TEKS YANG DISEDIAKAN:
Muḥarram dalam Pandangan Ulama
Oleh: Kang Bahar
As-suyūṭi (w. 911
H) dalam kitab Asy-Syamārīh fī ‘Ilm at-Tārīkh, mengutip pernyataan Abu Bakar Ahmad bin
Zahir an-Nasā’i (279 H)
dalam Tārīkh-nya menyatakan bahwa, ketika Nabi Adam as
dikeluarkan dari Sorga dan memiliki banyak keturunan di bumi, maka sistem
kalender pada masa itu disebut dengan tahun hubūṭi ādam (dikeluarkannya Adam as dari sorga).
Penamaan tahun tersebut berlangsung sampai diutusnya Nabi Nuh as. Sejak Nabi Nuh as diutus oleh Allah sampai
peristiwa banjir bandang (tenggelam) yang membuat binasa orang-orang dimuka
bumi, maka masa tersebut disebut dengan tahun ba‘ṡi nuh (diutusnya Nabi
Nuh as). Setekah peristiwa tersebut bumi terbelah menjadi tiga bagian. Sejak
masa itu sampai datangnya peristiwa nār Ibrahim
(Nabi Ibrahim dimasukkan ke dalam Api), maka tahun tersebut dinamai tahun Ṭuffān.

BAHAN YANG DISEDIAKAN:

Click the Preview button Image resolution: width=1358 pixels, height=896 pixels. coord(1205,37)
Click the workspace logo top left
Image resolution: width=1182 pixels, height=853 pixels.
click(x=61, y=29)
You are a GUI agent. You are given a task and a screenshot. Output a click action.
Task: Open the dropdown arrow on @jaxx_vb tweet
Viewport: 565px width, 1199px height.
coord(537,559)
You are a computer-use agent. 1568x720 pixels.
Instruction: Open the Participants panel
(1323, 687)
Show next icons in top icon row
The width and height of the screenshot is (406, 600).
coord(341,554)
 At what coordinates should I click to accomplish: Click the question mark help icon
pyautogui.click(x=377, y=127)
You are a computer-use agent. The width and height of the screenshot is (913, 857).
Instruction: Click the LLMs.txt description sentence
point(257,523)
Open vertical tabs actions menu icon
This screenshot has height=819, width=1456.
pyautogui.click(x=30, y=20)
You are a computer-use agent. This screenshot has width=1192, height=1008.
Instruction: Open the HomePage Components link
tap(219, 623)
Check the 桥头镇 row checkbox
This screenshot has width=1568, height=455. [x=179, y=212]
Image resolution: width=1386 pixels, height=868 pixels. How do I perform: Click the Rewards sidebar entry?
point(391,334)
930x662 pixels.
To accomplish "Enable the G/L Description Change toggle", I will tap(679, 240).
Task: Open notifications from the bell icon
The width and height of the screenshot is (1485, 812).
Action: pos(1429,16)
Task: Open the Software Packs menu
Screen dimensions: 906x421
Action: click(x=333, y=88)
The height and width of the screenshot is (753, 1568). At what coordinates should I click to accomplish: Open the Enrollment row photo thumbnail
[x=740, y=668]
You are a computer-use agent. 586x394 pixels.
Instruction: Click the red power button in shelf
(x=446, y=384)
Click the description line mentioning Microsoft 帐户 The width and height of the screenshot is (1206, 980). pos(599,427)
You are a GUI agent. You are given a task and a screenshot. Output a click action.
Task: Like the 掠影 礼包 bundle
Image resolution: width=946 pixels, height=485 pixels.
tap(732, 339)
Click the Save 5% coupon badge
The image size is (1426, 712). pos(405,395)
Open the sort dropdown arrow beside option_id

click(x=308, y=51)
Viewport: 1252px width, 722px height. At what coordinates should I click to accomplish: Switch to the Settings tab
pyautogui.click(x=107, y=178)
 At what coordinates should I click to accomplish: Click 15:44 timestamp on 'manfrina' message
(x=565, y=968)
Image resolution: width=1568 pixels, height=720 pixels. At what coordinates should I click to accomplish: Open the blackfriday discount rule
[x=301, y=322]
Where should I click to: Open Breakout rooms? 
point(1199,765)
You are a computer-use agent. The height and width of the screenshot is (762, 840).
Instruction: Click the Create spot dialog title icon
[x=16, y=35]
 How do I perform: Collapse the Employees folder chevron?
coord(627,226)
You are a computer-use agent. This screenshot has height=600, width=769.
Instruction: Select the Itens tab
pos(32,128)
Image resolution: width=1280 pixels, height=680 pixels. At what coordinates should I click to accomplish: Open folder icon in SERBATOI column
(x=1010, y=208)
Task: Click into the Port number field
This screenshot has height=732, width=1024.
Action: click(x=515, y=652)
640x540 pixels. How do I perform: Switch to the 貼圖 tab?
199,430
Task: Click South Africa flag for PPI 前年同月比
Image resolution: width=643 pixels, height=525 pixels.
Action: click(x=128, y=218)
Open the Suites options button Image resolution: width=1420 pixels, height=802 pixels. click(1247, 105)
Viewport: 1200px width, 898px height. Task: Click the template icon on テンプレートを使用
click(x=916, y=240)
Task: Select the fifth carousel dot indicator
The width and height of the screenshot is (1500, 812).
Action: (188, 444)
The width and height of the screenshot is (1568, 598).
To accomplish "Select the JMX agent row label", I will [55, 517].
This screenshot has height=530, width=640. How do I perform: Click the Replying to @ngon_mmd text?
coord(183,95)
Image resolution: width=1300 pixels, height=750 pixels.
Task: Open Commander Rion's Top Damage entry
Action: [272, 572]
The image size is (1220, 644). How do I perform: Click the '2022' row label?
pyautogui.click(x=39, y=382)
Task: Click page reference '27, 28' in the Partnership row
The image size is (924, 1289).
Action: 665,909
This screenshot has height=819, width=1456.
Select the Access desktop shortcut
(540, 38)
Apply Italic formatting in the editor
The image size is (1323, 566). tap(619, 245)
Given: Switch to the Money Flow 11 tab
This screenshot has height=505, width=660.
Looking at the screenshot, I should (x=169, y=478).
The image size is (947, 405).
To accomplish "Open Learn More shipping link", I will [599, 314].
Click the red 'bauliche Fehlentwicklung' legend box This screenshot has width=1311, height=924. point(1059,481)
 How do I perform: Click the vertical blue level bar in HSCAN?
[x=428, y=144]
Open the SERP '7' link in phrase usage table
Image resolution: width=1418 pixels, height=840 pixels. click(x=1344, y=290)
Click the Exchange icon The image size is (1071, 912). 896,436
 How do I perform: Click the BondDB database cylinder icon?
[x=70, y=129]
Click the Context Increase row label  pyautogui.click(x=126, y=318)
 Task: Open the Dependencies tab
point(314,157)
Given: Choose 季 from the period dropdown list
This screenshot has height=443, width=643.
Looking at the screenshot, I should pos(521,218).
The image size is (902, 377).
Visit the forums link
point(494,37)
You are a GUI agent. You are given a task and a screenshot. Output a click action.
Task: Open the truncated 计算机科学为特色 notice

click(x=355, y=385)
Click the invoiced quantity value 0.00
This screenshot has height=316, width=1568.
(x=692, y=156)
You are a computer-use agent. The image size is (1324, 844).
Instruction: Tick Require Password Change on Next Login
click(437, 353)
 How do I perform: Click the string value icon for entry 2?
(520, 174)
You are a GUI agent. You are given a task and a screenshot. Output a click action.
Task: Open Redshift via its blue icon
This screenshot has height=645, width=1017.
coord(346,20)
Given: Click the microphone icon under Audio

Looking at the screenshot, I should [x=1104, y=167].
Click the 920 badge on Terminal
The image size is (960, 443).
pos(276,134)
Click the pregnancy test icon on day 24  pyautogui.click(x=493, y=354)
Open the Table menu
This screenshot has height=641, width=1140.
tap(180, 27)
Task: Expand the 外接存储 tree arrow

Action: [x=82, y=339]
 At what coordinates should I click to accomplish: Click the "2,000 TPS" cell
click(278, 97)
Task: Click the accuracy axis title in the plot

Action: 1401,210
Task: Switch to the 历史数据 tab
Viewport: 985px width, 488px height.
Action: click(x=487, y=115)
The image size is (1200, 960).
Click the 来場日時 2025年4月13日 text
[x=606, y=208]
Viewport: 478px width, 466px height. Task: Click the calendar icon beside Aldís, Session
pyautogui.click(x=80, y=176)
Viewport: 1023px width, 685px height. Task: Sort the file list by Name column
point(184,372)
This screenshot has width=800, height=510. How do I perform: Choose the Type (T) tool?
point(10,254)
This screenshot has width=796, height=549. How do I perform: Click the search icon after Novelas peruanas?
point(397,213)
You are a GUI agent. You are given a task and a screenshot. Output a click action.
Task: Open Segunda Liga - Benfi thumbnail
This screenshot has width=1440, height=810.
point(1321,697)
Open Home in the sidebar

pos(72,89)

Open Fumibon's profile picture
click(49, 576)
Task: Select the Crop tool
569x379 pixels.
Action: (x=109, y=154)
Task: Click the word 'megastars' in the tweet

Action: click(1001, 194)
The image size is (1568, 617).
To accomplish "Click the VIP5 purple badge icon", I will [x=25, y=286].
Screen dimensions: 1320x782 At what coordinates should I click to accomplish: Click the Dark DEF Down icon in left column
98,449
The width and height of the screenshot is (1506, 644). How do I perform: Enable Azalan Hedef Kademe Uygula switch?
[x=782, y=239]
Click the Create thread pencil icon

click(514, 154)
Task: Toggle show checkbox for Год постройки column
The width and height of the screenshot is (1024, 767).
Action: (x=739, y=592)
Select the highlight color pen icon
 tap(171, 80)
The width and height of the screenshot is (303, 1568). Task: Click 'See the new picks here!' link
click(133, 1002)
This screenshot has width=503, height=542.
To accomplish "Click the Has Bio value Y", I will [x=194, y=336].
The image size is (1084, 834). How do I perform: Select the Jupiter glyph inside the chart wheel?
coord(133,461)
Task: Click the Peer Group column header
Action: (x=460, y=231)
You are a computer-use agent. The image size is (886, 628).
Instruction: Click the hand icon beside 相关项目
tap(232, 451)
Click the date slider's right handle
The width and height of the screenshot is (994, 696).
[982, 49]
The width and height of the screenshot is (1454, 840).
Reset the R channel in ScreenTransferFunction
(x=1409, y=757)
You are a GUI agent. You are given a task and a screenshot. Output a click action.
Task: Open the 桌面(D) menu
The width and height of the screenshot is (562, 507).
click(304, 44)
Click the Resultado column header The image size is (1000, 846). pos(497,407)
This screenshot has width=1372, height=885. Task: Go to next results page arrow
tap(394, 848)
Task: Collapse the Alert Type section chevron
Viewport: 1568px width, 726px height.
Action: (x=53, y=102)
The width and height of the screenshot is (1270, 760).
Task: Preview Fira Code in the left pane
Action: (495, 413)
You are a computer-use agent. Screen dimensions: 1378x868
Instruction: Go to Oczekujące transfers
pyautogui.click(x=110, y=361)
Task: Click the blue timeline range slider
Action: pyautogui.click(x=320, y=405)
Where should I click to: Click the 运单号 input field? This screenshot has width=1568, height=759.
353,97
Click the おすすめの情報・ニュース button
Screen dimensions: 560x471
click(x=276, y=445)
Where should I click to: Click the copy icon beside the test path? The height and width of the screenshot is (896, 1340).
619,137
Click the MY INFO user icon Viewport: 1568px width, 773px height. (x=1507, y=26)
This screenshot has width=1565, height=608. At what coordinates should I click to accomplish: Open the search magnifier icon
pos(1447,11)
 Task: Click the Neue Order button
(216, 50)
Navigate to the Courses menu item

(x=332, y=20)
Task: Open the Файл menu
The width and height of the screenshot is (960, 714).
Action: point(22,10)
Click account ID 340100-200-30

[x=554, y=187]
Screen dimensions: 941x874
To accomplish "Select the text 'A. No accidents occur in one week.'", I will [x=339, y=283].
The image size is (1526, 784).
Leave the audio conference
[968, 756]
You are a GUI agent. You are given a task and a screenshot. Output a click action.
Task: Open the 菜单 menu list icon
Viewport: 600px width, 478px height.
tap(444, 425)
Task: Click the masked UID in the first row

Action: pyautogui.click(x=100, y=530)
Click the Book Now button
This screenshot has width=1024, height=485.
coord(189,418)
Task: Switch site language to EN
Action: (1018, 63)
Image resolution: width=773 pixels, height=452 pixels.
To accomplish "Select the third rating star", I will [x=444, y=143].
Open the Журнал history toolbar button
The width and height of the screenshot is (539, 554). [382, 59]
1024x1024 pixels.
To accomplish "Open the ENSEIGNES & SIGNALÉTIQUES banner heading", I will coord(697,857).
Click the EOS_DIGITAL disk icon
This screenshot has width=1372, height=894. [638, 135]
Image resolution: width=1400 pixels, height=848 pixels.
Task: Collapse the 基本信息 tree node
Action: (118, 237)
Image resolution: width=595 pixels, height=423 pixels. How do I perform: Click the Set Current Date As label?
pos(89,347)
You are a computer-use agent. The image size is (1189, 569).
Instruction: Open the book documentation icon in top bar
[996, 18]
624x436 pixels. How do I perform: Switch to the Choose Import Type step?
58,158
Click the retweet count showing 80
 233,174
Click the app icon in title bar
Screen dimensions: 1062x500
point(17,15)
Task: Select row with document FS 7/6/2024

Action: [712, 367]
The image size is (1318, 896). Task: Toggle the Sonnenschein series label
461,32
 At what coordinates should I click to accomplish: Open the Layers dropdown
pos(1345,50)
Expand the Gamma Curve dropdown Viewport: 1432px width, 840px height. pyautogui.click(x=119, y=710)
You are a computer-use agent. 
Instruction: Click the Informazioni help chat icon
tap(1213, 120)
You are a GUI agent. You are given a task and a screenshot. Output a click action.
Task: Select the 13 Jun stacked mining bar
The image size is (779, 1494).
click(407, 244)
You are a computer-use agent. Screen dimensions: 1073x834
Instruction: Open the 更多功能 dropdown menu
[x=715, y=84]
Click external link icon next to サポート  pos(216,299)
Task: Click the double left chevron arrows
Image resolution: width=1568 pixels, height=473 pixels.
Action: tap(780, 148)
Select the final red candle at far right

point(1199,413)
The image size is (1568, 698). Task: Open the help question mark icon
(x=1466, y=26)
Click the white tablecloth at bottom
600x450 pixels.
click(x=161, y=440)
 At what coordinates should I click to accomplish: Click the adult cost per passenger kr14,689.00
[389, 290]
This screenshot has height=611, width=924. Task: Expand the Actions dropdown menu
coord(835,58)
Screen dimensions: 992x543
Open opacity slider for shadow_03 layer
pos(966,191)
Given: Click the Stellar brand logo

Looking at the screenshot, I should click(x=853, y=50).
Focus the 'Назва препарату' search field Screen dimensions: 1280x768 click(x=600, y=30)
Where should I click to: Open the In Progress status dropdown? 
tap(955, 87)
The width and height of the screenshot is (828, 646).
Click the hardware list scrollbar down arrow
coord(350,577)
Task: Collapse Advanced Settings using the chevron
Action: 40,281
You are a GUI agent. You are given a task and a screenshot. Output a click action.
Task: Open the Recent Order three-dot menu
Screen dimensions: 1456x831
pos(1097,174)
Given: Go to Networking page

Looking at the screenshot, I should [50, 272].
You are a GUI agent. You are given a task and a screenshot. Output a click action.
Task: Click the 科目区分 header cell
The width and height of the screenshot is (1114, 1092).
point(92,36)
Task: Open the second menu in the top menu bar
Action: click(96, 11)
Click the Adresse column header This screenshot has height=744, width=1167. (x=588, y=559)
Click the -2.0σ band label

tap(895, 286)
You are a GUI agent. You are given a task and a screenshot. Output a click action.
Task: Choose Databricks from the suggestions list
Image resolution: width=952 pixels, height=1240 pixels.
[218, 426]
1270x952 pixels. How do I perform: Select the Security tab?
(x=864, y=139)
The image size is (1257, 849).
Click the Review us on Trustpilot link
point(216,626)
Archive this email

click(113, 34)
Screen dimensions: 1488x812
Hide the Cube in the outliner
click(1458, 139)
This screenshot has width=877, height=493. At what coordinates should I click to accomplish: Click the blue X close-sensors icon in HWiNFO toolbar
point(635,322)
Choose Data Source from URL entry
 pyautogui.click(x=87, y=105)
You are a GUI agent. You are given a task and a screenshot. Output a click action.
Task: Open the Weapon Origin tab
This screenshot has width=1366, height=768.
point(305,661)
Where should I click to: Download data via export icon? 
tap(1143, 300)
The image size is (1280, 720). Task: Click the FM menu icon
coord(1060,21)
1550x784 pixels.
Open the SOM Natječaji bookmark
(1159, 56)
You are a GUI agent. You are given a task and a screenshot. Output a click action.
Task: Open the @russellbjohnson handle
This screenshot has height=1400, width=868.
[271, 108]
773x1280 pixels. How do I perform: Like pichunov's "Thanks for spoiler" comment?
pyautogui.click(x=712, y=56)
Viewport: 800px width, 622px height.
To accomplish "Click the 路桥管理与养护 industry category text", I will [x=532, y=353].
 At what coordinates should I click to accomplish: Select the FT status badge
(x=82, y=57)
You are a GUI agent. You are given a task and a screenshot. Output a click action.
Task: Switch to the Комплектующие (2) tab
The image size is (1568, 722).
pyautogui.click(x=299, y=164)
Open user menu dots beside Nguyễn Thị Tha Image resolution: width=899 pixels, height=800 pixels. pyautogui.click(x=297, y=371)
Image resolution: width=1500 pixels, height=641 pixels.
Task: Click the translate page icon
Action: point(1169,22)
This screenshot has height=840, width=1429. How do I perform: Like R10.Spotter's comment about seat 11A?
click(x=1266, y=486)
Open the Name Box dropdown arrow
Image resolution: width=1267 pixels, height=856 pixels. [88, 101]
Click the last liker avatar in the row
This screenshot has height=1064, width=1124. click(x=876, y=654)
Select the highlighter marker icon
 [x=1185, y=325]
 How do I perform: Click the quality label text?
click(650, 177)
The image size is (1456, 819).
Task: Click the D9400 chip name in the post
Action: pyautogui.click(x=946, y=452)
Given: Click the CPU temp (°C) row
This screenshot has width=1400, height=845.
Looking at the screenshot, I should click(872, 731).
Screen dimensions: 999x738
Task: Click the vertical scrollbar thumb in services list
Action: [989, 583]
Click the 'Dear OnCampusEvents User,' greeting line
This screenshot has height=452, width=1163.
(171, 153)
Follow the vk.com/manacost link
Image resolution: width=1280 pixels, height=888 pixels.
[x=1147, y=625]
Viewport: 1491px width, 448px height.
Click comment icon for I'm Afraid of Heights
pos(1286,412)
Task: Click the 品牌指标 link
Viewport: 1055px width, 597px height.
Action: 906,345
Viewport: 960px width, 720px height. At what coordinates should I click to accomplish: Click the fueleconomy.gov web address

URAIAN SOAL: Salin ulang tanpa perubahan bagian dari teks tentang Muḥarram dalam pandangan ulama, yaitu potongan dari "Muḥarram dalam Pandangan" sampai "as dari sorga).".

JAWABAN:
Muḥarram dalam Pandangan Ulama
Oleh: Kang Bahar
As-suyūṭi (w. 911
H) dalam kitab Asy-Syamārīh fī ‘Ilm at-Tārīkh, mengutip pernyataan Abu Bakar Ahmad bin
Zahir an-Nasā’i (279 H)
dalam Tārīkh-nya menyatakan bahwa, ketika Nabi Adam as
dikeluarkan dari Sorga dan memiliki banyak keturunan di bumi, maka sistem
kalender pada masa itu disebut dengan tahun hubūṭi ādam (dikeluarkannya Adam as dari sorga).